### TESTO MOSTRATO
--------------------------------------------------
Intervista a Hugo Race

Foto: Grzegorz Koprowicz

1. Hugo, sei uno di quei musicisti che quando è sul palco in un live fa una certa impressione, hai insomma una presenza scenica, come Nick Cave o Mark Lanegan. Si rimane a contemplare una sorta di sacralità che tu metti nell’interpretare i pezzi, un’aura che in pochi hanno e trasmettono. Di questo sei consapevole quando sei sul palco o è tutto naturale?
--------------------------------------------------
### CONSEGNA
Riporta per intero l'intervista a Hugo Race qui sopra, senza cambiare nulla.

### VOCI ELENCATE
--------------------------------------------------
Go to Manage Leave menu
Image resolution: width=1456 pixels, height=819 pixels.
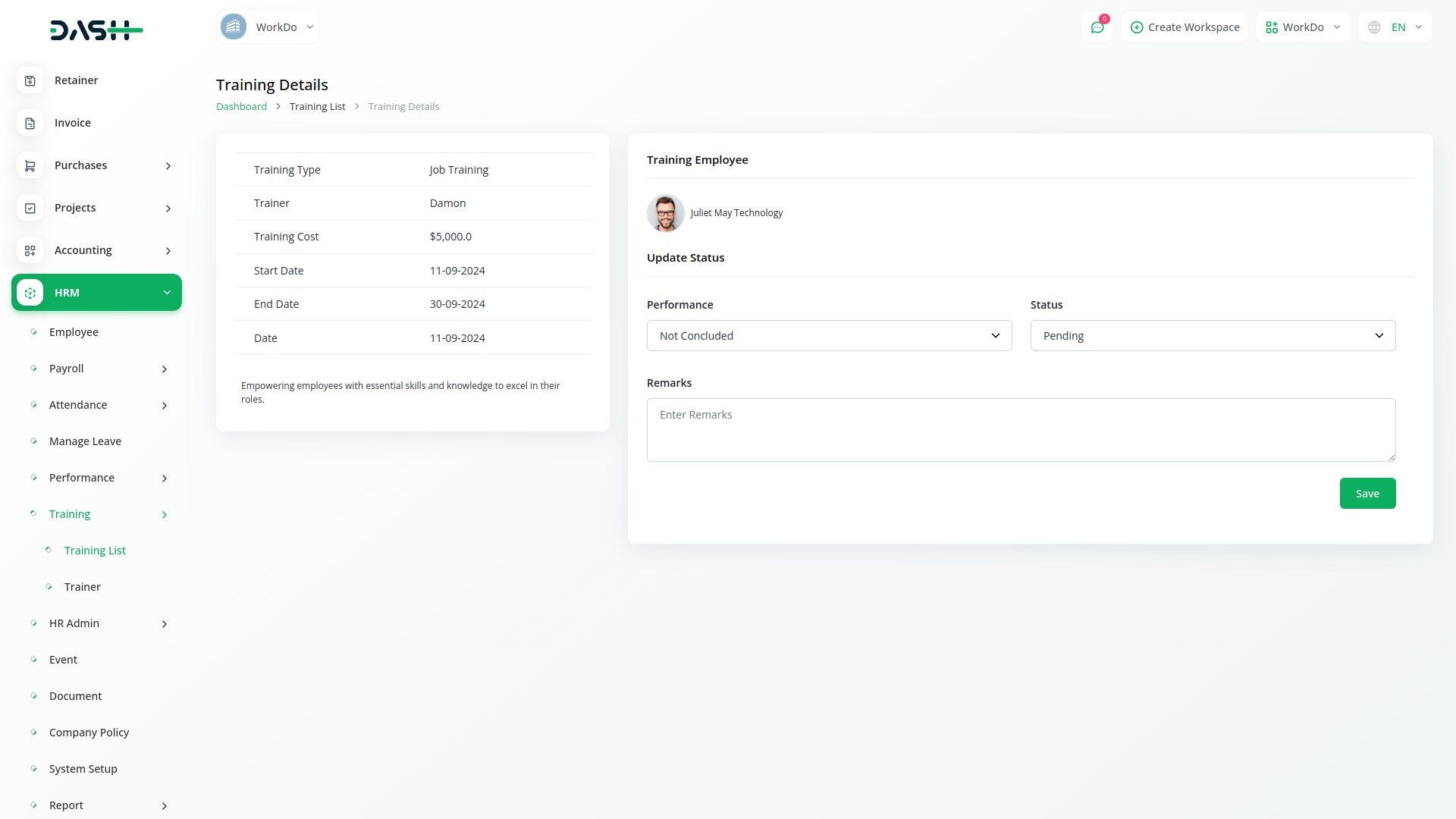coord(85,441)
--------------------------------------------------
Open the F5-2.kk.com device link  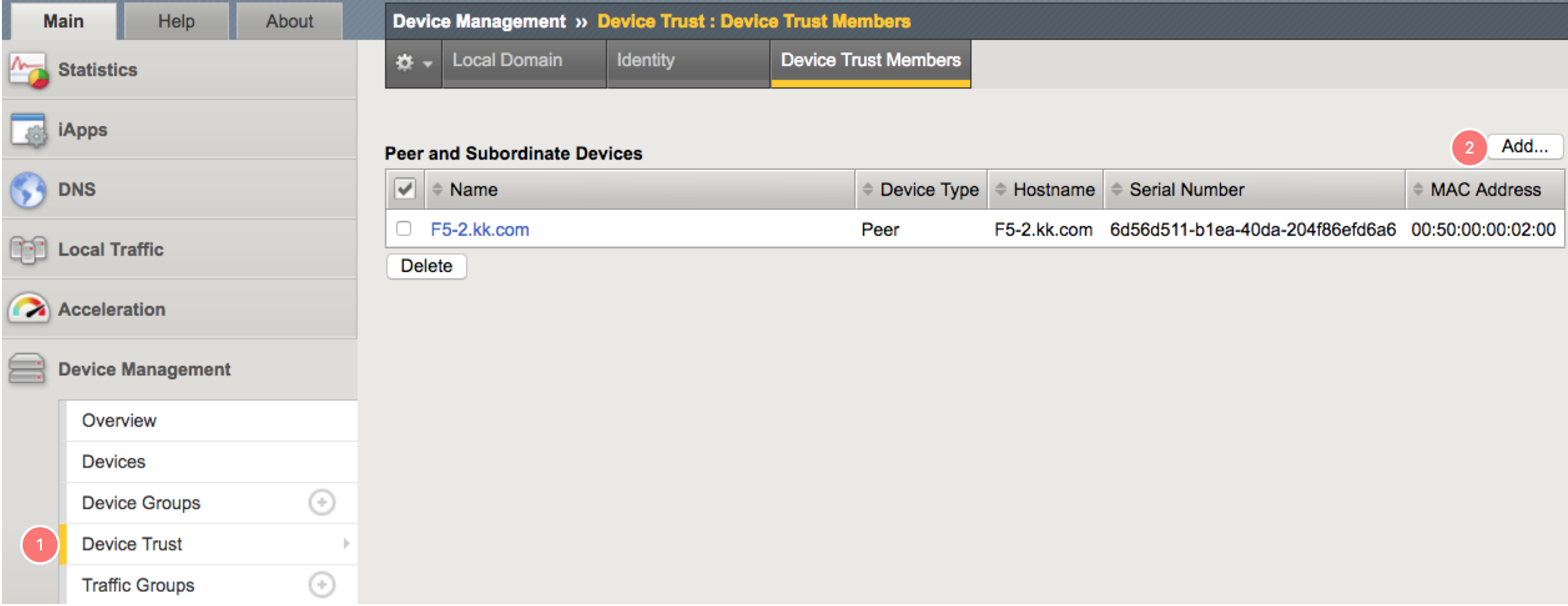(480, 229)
--------------------------------------------------
### RISPOSTA SCRITTA
Intervista a Hugo Race

Foto: Grzegorz Koprowicz

1. Hugo, sei uno di quei musicisti che quando è sul palco in un live fa una certa impressione, hai insomma una presenza scenica, come Nick Cave o Mark Lanegan. Si rimane a contemplare una sorta di sacralità che tu metti nell’interpretare i pezzi, un’aura che in pochi hanno e trasmettono. Di questo sei consapevole quando sei sul palco o è tutto naturale?